(Items from a dataset)
- - - -
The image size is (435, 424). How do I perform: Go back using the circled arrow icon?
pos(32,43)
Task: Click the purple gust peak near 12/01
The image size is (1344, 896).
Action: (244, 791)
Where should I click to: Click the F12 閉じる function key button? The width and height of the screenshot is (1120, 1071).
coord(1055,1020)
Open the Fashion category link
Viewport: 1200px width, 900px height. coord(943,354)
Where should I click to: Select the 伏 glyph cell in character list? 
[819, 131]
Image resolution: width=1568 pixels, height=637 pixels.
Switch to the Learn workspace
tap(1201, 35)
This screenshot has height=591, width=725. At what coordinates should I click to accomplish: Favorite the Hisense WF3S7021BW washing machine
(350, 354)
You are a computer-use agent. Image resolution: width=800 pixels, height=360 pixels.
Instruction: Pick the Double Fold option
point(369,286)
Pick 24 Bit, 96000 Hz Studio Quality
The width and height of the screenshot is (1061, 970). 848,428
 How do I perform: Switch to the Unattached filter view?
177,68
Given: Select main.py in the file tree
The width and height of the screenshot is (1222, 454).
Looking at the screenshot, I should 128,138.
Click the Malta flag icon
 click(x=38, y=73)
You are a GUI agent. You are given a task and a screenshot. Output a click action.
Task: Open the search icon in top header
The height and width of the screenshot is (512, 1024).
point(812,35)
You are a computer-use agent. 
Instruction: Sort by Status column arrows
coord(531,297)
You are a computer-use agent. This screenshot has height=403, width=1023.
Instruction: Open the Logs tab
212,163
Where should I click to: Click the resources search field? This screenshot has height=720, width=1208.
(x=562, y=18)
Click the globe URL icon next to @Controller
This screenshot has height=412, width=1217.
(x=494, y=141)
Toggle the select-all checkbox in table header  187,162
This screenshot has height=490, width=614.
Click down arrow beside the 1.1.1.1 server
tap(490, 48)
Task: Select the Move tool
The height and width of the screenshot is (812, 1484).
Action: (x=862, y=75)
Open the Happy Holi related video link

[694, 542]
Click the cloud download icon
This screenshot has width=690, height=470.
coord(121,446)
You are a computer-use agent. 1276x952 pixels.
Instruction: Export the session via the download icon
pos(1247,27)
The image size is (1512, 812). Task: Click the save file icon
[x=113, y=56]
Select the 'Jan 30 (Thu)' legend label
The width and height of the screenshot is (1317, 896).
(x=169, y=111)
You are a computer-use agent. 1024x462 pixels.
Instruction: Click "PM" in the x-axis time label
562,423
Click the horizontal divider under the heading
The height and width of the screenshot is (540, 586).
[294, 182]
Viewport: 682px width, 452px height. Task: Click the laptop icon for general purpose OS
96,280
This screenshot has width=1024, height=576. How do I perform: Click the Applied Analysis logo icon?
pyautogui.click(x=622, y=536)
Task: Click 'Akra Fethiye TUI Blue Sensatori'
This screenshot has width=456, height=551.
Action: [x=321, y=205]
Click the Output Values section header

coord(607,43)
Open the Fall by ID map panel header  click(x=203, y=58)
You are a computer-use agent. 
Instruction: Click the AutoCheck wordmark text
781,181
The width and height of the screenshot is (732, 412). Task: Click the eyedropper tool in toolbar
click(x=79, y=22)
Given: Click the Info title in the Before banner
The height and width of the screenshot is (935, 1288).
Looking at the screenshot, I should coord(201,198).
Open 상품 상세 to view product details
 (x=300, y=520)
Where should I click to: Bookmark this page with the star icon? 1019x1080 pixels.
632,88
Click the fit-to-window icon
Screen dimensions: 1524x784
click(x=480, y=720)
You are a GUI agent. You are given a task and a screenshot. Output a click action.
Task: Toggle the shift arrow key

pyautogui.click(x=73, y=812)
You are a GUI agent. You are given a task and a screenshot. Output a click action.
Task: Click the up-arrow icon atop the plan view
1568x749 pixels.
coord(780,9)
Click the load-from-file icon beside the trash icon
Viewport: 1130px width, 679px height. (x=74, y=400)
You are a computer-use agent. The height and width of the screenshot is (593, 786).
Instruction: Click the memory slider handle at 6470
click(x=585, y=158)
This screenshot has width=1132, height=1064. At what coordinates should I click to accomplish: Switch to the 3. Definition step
- - - -
▸ **The task**
Only the lines above, from the first through the one holding "Task: Open the search icon in top header", are to be output, and they must be copied exactly.

▸ **Task result**
The image size is (435, 424). How do I perform: Go back using the circled arrow icon?
pos(32,43)
Task: Click the purple gust peak near 12/01
The image size is (1344, 896).
Action: (244, 791)
Where should I click to: Click the F12 閉じる function key button? The width and height of the screenshot is (1120, 1071).
coord(1055,1020)
Open the Fashion category link
Viewport: 1200px width, 900px height. coord(943,354)
Where should I click to: Select the 伏 glyph cell in character list? 
[819, 131]
Image resolution: width=1568 pixels, height=637 pixels.
Switch to the Learn workspace
tap(1201, 35)
This screenshot has height=591, width=725. At what coordinates should I click to accomplish: Favorite the Hisense WF3S7021BW washing machine
(350, 354)
You are a computer-use agent. Image resolution: width=800 pixels, height=360 pixels.
Instruction: Pick the Double Fold option
point(369,286)
Pick 24 Bit, 96000 Hz Studio Quality
The width and height of the screenshot is (1061, 970). 848,428
 How do I perform: Switch to the Unattached filter view?
177,68
Given: Select main.py in the file tree
The width and height of the screenshot is (1222, 454).
Looking at the screenshot, I should 128,138.
Click the Malta flag icon
 click(x=38, y=73)
You are a GUI agent. You are given a task and a screenshot. Output a click action.
Task: Open the search icon in top header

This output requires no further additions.